Le climat de 1335 à 1370 en Alsace-Moselle

Le temps au milieu du XIVe siècle

 

De 1335 à 1350 : une période de disette, assombrie par l’arrivée de la peste noire et par l'explosion de l’antisémitisme

En 1337 la situation de disette est terrible en Alsace ; la population souffre depuis longtemps de ce fléau et se retrouve souvent pieds et mains liés aux usuriers juifs dont ils sont obligés d’utiliser les services pour pouvoir continuer à (sur)vivre tout en s’enfonçant dans les dettes. Dans cette ambiance de haine attisée par quelques extrémistes, une bande de pillards s’organise en Basse-Alsace pour persécuter les juifs tant détestés et voler « ce qu’ils ont injustement gagné sur le dos des braves gens » pré tendent-ils ; ainsi 2000 voyous, partis de Dorlisheim (près de Molsheim) et  menés par un certain Armleder, dévalisent, rançonnent et parfois massacrent les juifs à travers la région et ce, malgré les protestations des autorités qui n’entreprennent pourtant aucune action contre ces actes de grand banditisme.

L’antisémitisme prend des proportions importantes puisque l’on compte environ 15000 juifs massacrés, notamment à Mulhouse, Ensisheim et Ribeauvillé.

Ces exactions se poursuivent jusqu’en 1938, les juifs de Rouffach subissent le même sort,  quant à  Armelder et ces sbires, ils vont aller jusqu’à mettre le siège devant Colmar pour qu’on leur livre les juifs de la ville, sans obtenir toutefois satisfaction.

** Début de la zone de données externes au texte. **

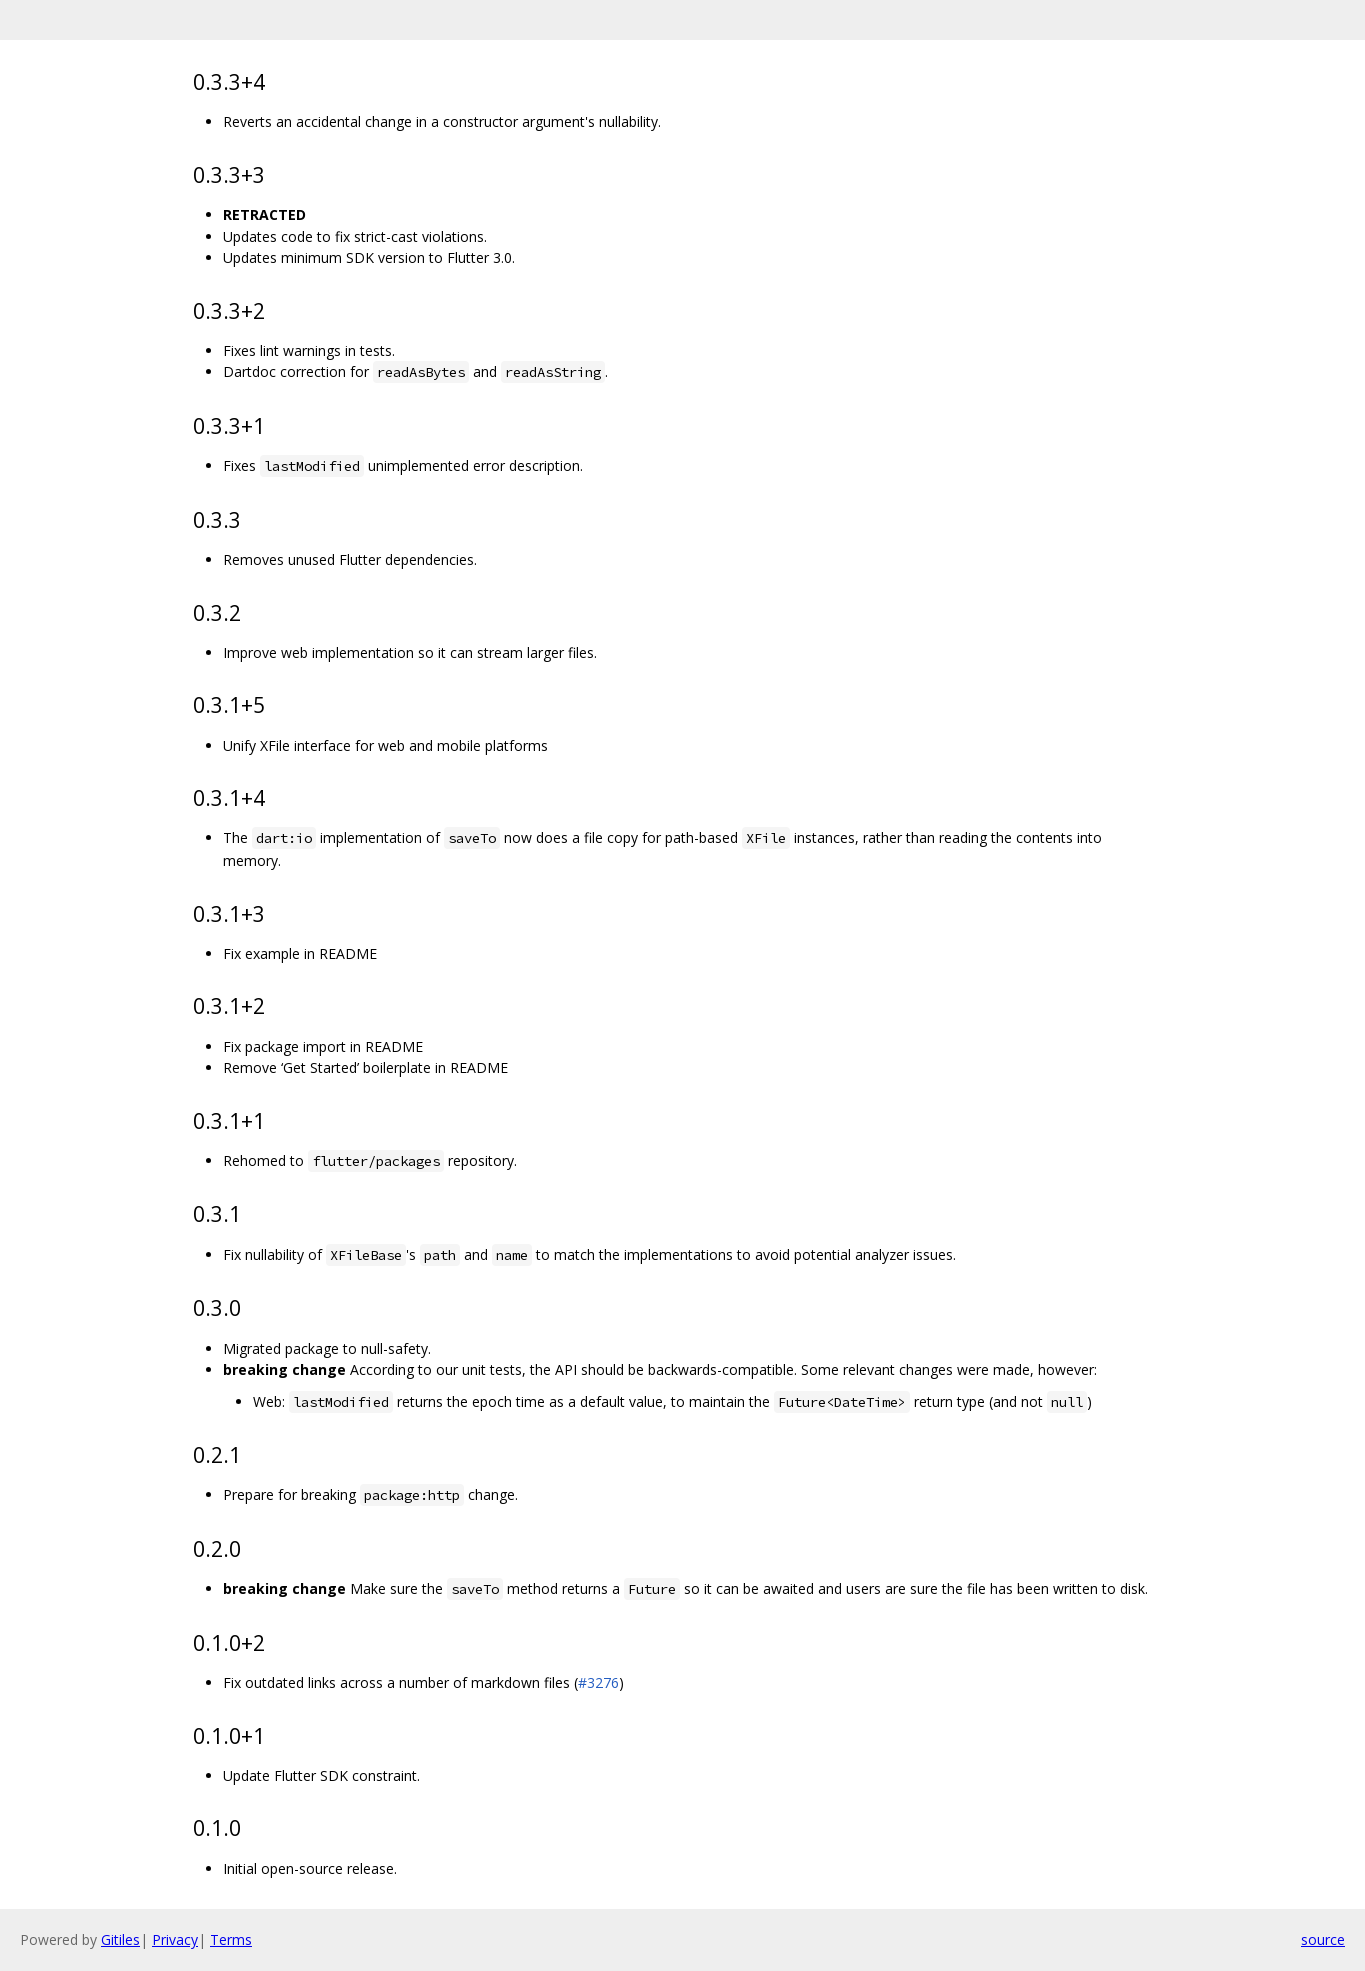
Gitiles (120, 1939)
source (1323, 1939)
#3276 (598, 1682)
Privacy (175, 1939)
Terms (231, 1939)
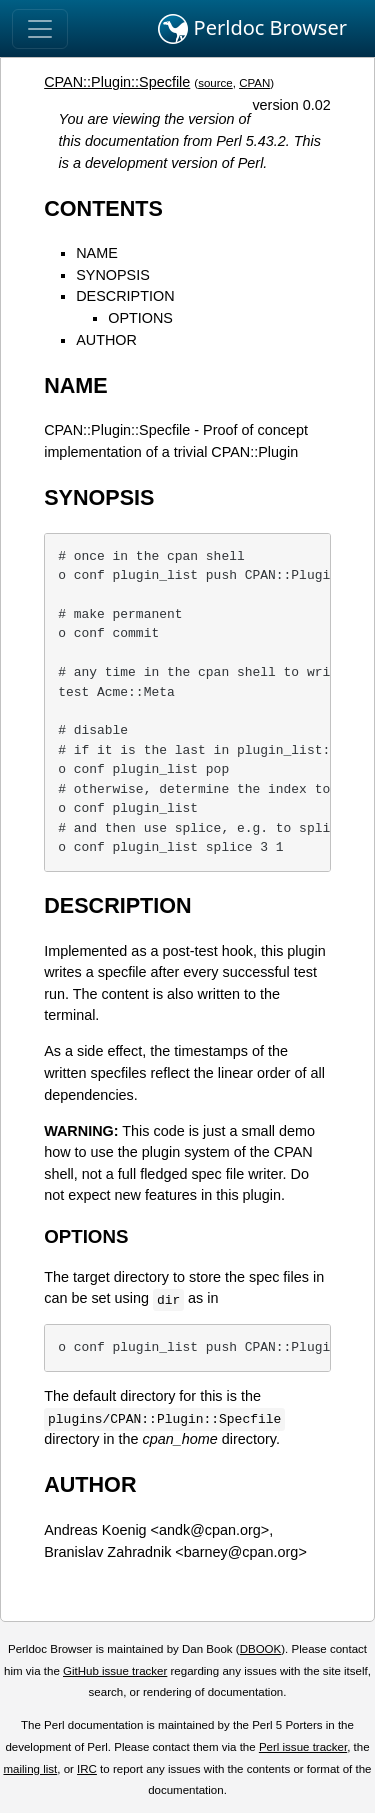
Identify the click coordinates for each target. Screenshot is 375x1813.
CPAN (254, 83)
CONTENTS (103, 208)
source (215, 83)
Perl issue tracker (303, 1747)
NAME (97, 253)
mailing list (30, 1769)
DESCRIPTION (125, 296)
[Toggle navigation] (40, 29)
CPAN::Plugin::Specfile (117, 82)
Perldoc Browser (252, 29)
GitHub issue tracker (115, 1671)
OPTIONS (140, 318)
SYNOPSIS (113, 275)
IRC (87, 1769)
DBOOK (261, 1649)
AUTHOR (106, 340)
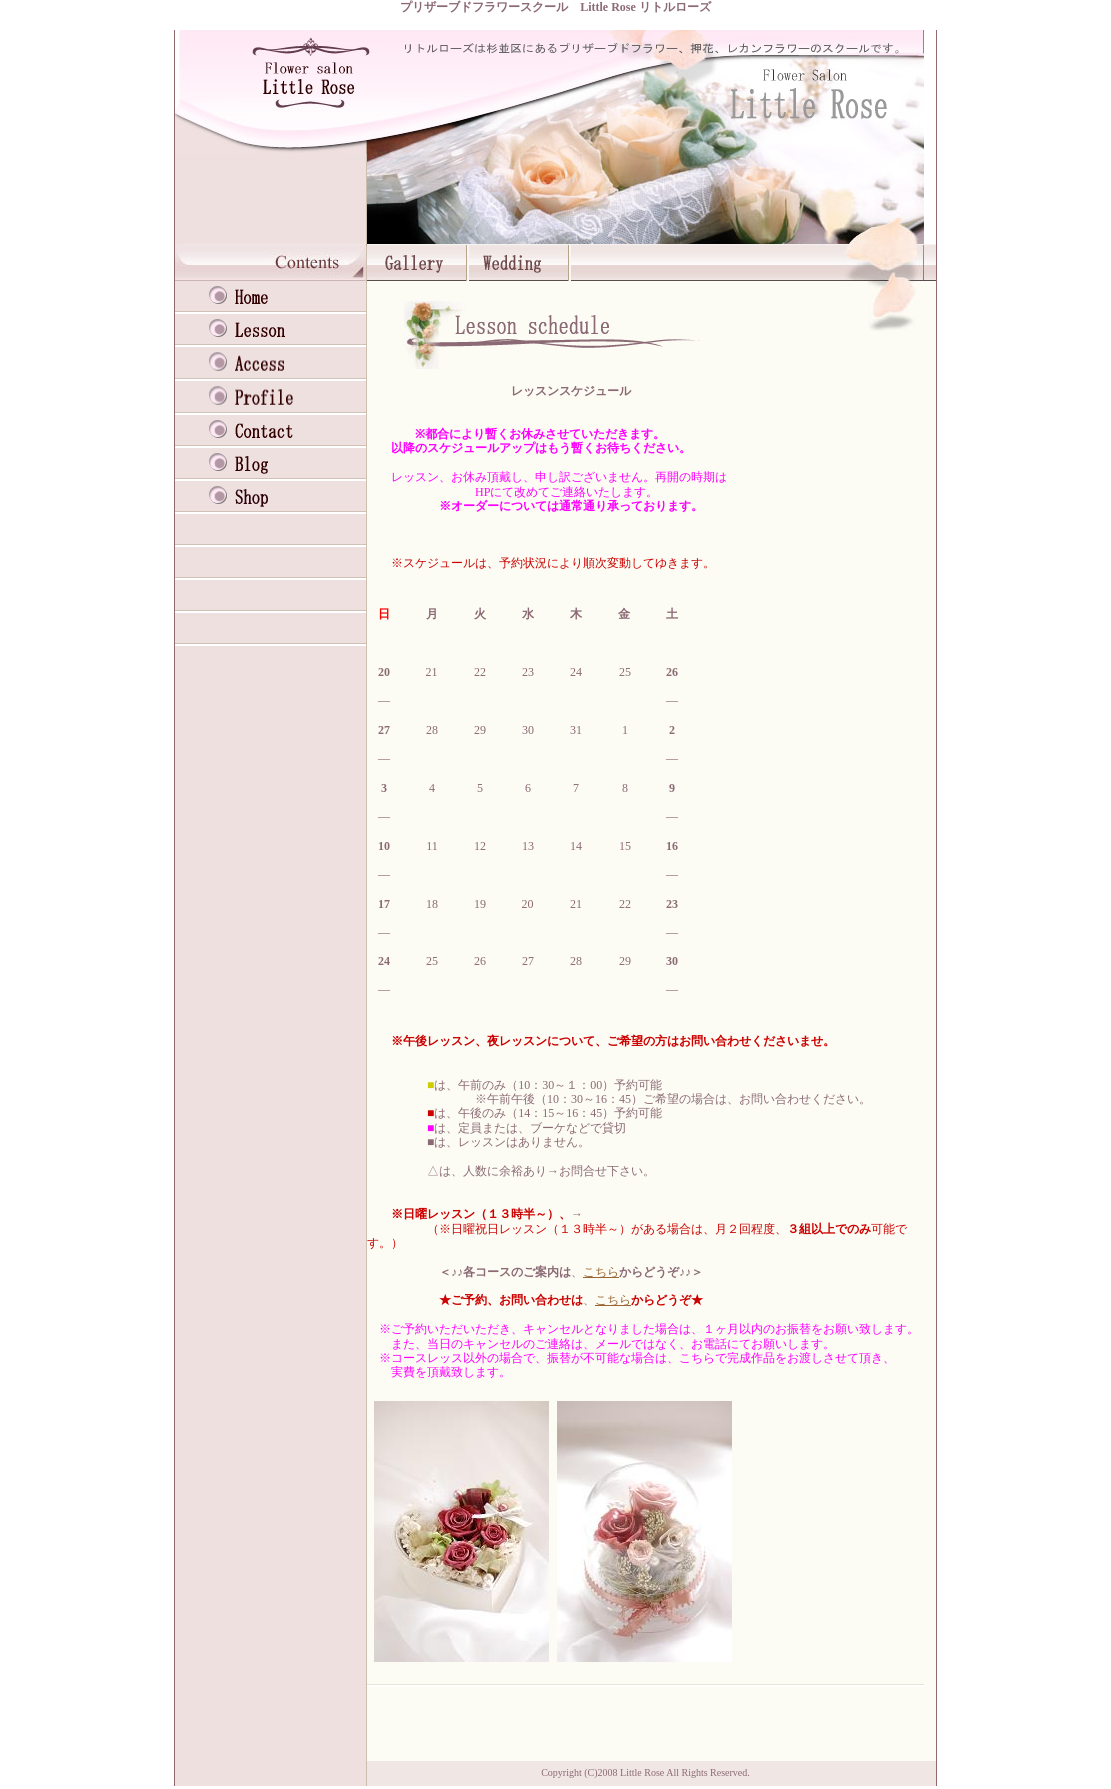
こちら (601, 1272)
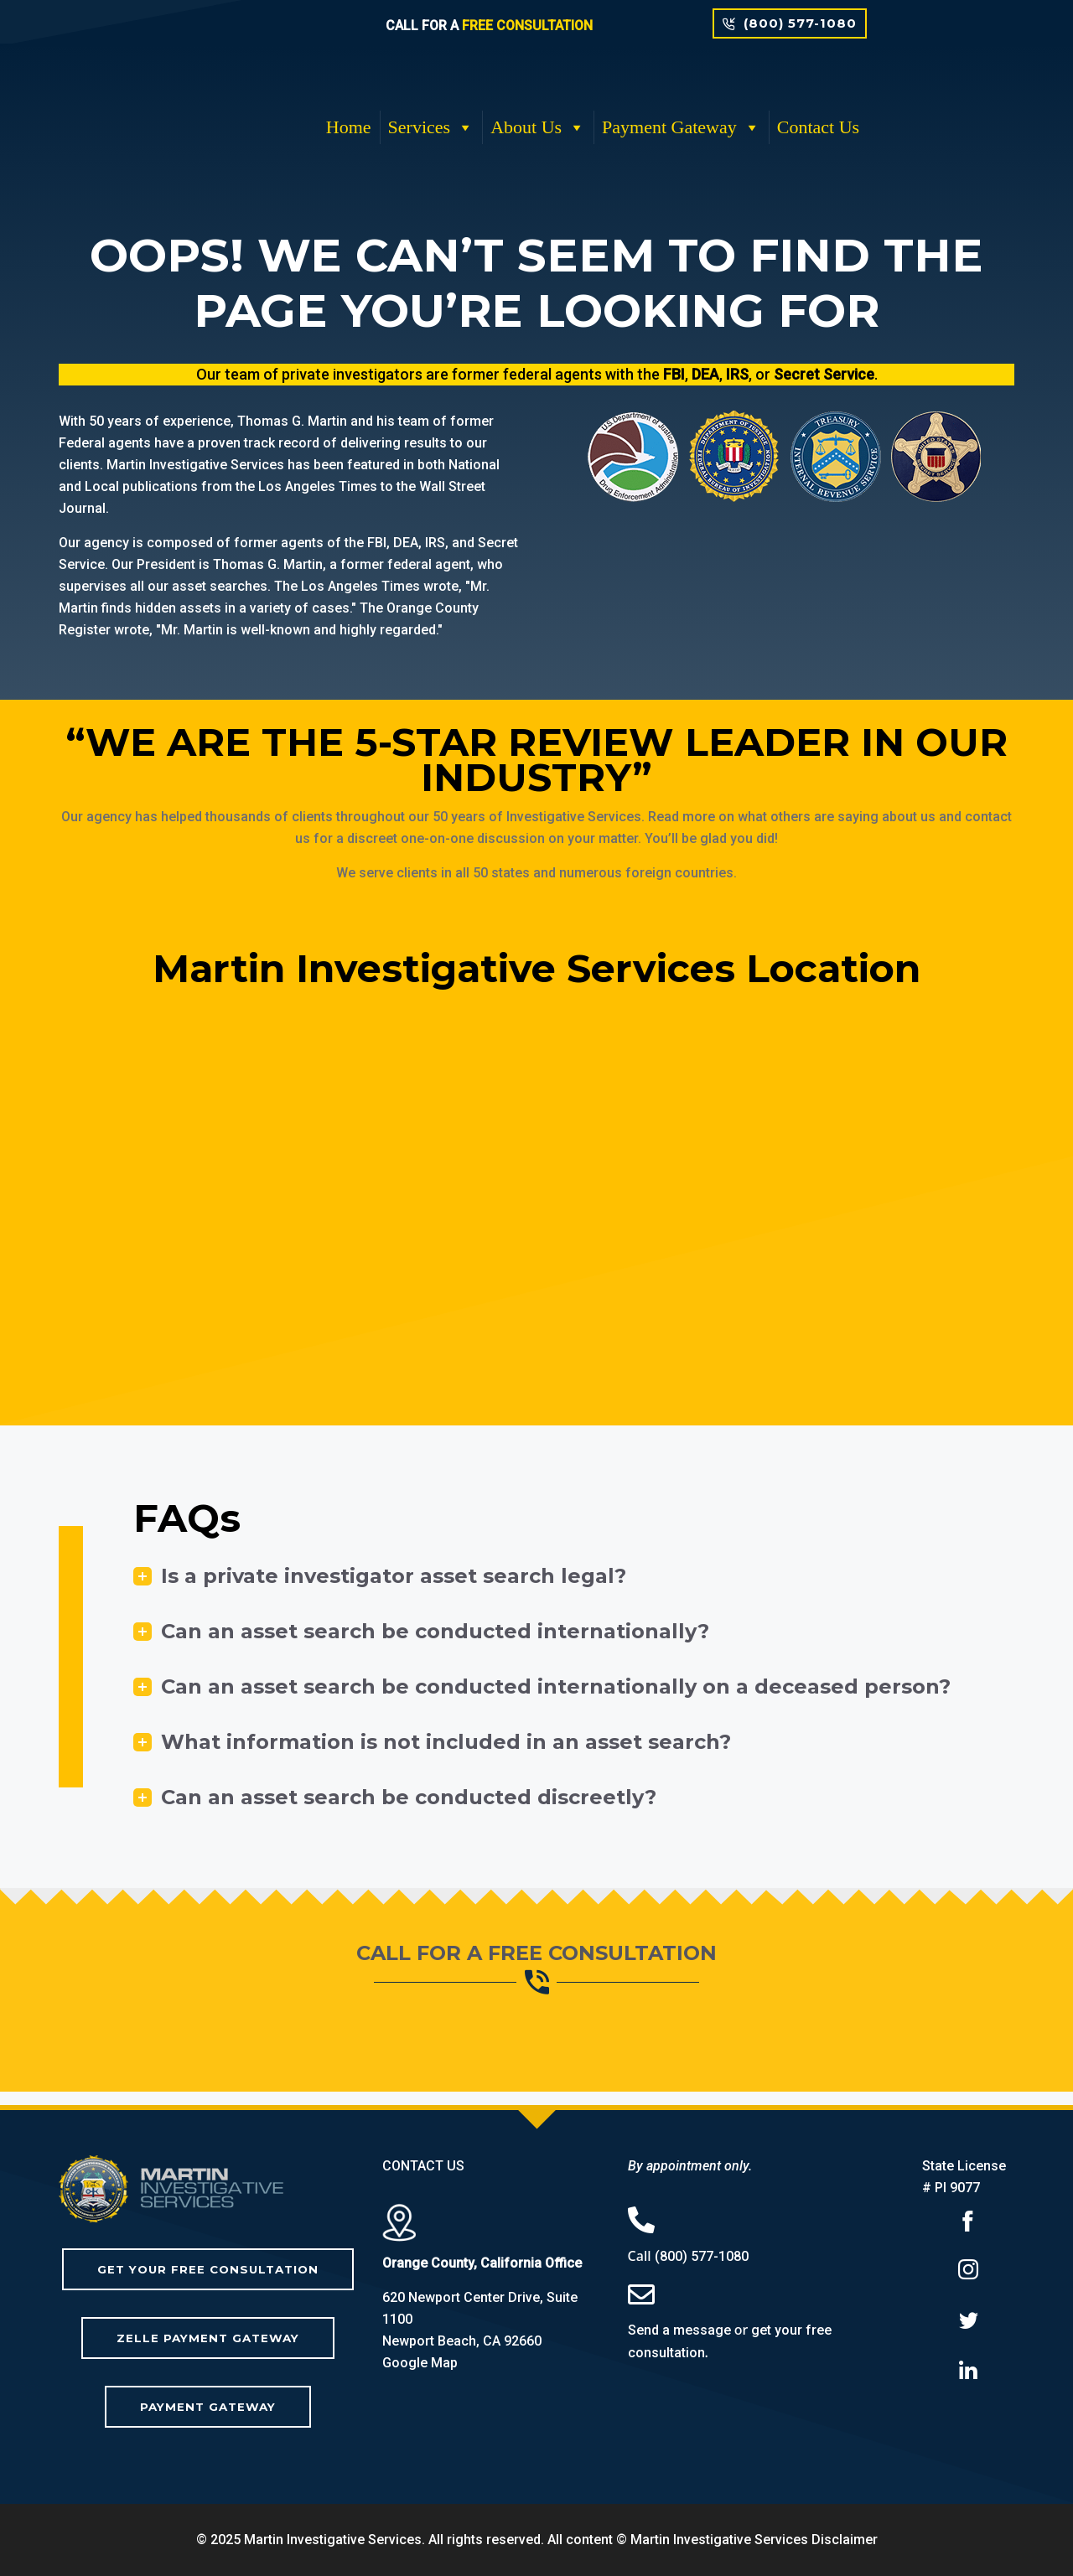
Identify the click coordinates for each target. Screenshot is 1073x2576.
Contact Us (818, 126)
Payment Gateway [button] (681, 127)
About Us (537, 127)
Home (348, 126)
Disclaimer (844, 2540)
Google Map (420, 2363)
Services (431, 127)
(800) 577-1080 (702, 2256)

L’antisémitisme prend tellement d’ampleur que l’autorité suprême, l’empereur Louis de Bavière, réagit de manière ferme contre les malfrats qui sévissent dans tout l’Empire ; en Alsace  il soutient  la formation d’une coalition de nobles et de bourgeois des villes pour s’opposer par les armes aux menées des pillards. Finalement  Armleder  est arrêté mais cela ne stoppe pas le moins du monde le phénomène.

L’hiver 1339 est très froid avec le gel total des cours d’eau, ce qui n’arrange rien ! C’est le moment que choisissent des meneurs pour organiser des manifestations antisémites  dans la ville de Strasbourg et la municipalité est obligé d’expulser les fauteurs de trouble.

En 1340, afin de détourner les édits impériaux  destinés à protéger les juifs, on commence à les accuser de fomenter un complot contre les chrétiens, on les accuse d’empoisonner les puits et d’être  responsables des épidémies qui frappent la population, d’autant plus facilement que la peste  reprend de plus belle ; c’est de nouveau le Kochersberg qui est le plus touché : la colère monte et on assassine des juifs injustement soupçonnés de répandre cette terrible maladie .

Les conditions climatiques finissent par s’améliorer en devenant plus clémentes, les esprits se calment un moment mais le ver est dans la pomme et l’antisémitisme persiste bel et bien ! Et ce phénomène n’est pas localisé à notre région, c’est le cas dans toute l’Europe !

En 1343 ce sont les crues du Rhin qui ravagent la plaine d’Alsace ; elles sont si puissantes qu’elles minent même une partie des remparts de Strasbourg dont de grandes portions s’effondrent dans les eaux boueuses.

Dès 1347 les juifs sont montrés du doigt à travers toute l’Europe comme étant les grands (et seuls) responsables de la peste noire, la plus meurtrière,  qui sévit d’abord dans le sud du continent. Alors que la Moselle et l’Alsace ne sont pas encore touchées, l’annonce de la propagation de cette maladie terrifie la population car le fléau provoque une forte mortalité. En 1348 on tremble de peur car la peste progresse très vite en remontant du sud ; des mouvements de panique ont même lieu, des sectes apparaissent et prédisent la fin du monde, les flagellants traversent la région en se frappant jusqu’au sang, offrant au menu peuple un spectacle de désolation. D’autres signes sont exploités par ceux qui profitent de la peur des gens pour arriver à leurs fins, comme les effets (surtout psychologiques) d’un petit tremblement de terre sans gravité qui secoue l’Alsace en janvier 1348.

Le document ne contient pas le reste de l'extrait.